7月10日投開票の参院選新潟選挙区では、1議席を巡って、4選を目指す立憲民主党現職の森裕子氏(66)や自民党新人の小林一大(かずひろ)氏(49)ら4人によるサバイバルレースが過熱している。火花を散らす主人公たちはどんな人物なのか。人柄やプロフィルなど候補者の素の「横顔」を紹介する。

 

◆“武闘派”の癒やしは孫・森裕子氏

 国会議員生活は3期18年に及ぶ。党参院幹事長として同僚議員に議員立法の進め方をアドバイスしたり、子育ての悩みに乗ったりと、まとめ役として多忙な日々を送った。

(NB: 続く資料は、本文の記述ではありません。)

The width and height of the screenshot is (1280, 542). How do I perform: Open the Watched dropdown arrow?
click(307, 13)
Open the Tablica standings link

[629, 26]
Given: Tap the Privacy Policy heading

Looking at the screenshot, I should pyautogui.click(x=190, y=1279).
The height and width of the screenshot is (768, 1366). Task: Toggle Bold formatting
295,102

 政治活動で「一番」とする成果は、2007年の中越沖地震を契機とした被災者生活再建支援法の改正だ。野党側の提案者として与党と調整の末、支援金は住宅再建にも使えるようになった。「東日本大震災などの被災者を救うことにもなった」と振り返る。

 政治の世界に身を投じるきっかけは夫の一言。旧横越町の社会教育指導員の任期を終えていた1999年、周囲から町議選への出馬を盛んに打診された。固辞したが「こんなに大勢が出てくれと言うんだから、出ればいいじゃないか」と背中を押されて決断した。

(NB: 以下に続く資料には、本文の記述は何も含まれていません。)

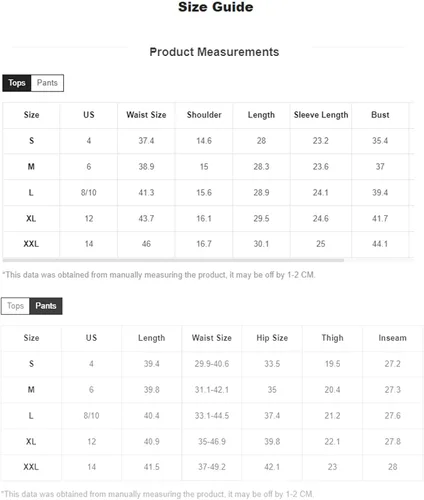The width and height of the screenshot is (424, 500).
Task: Click the Waist Size header in Tops table
Action: [x=146, y=115]
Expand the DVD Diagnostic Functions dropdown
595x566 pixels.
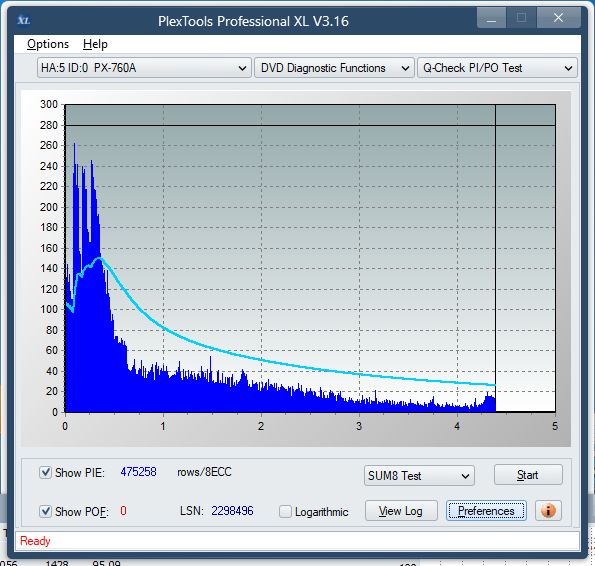[334, 68]
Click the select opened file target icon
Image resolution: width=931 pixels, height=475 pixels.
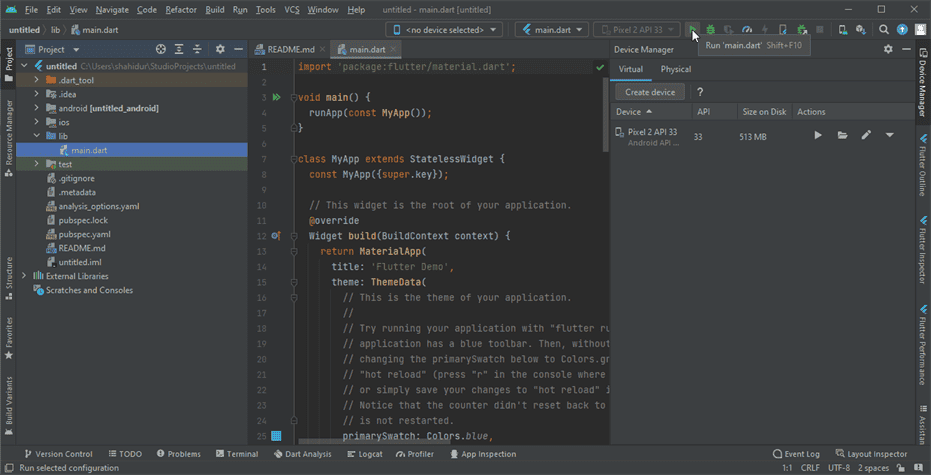[x=161, y=49]
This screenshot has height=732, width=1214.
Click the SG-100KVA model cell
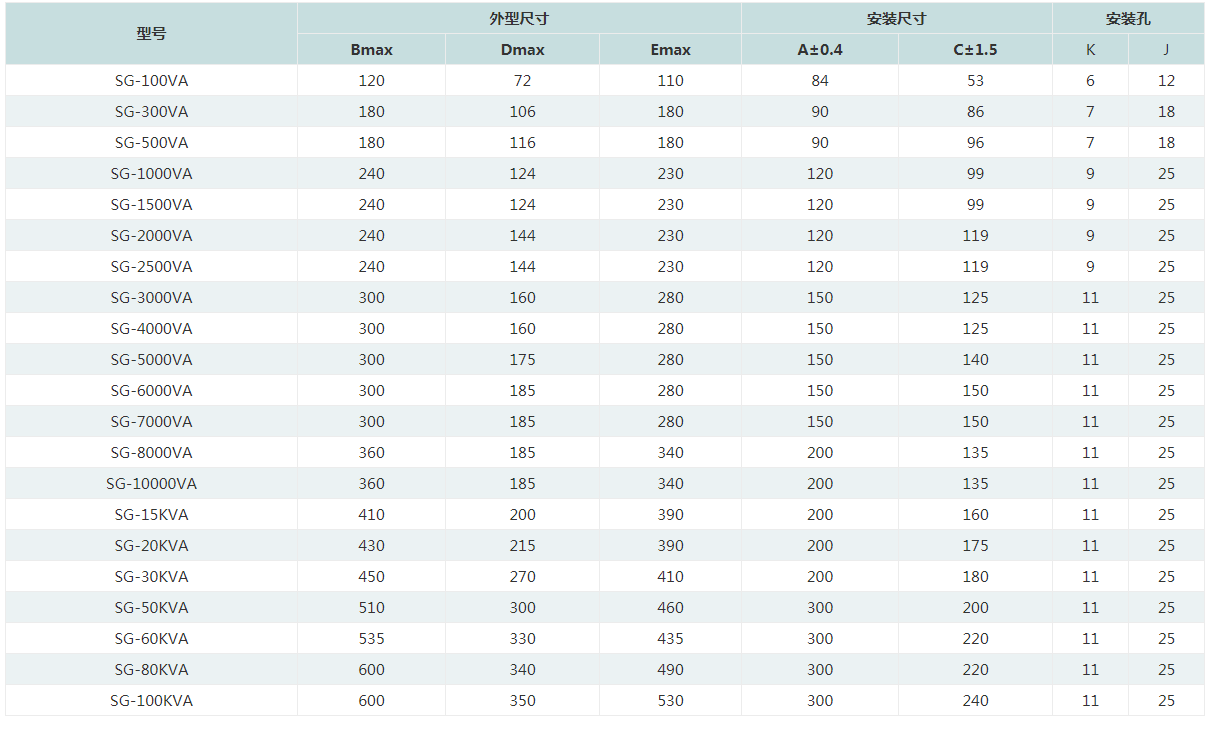151,701
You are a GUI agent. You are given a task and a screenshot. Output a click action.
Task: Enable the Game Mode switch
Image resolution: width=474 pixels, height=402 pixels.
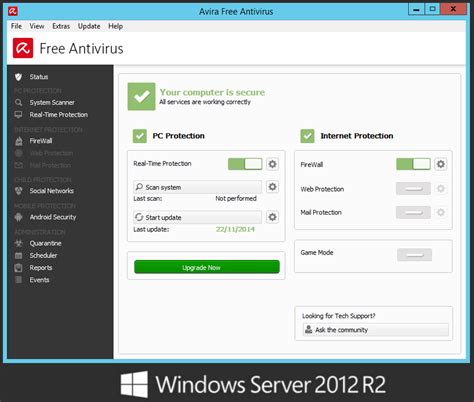(414, 255)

 政界入りの前、恩師の一人からこう言われた。「あなたは社会で何かを成す人。全ての人にいい人だと思われたいと思ってはいけない」。批判を恐れず進まないといけない。そう受け止めて国会に臨み、“武闘派”として鳴らしてきた。

 一方で「サバサバしていて『まあ、いっか』とこだわらない」のが本来の自身の性格だとし、政権を厳しく追及する姿とはギャップがあると告白する。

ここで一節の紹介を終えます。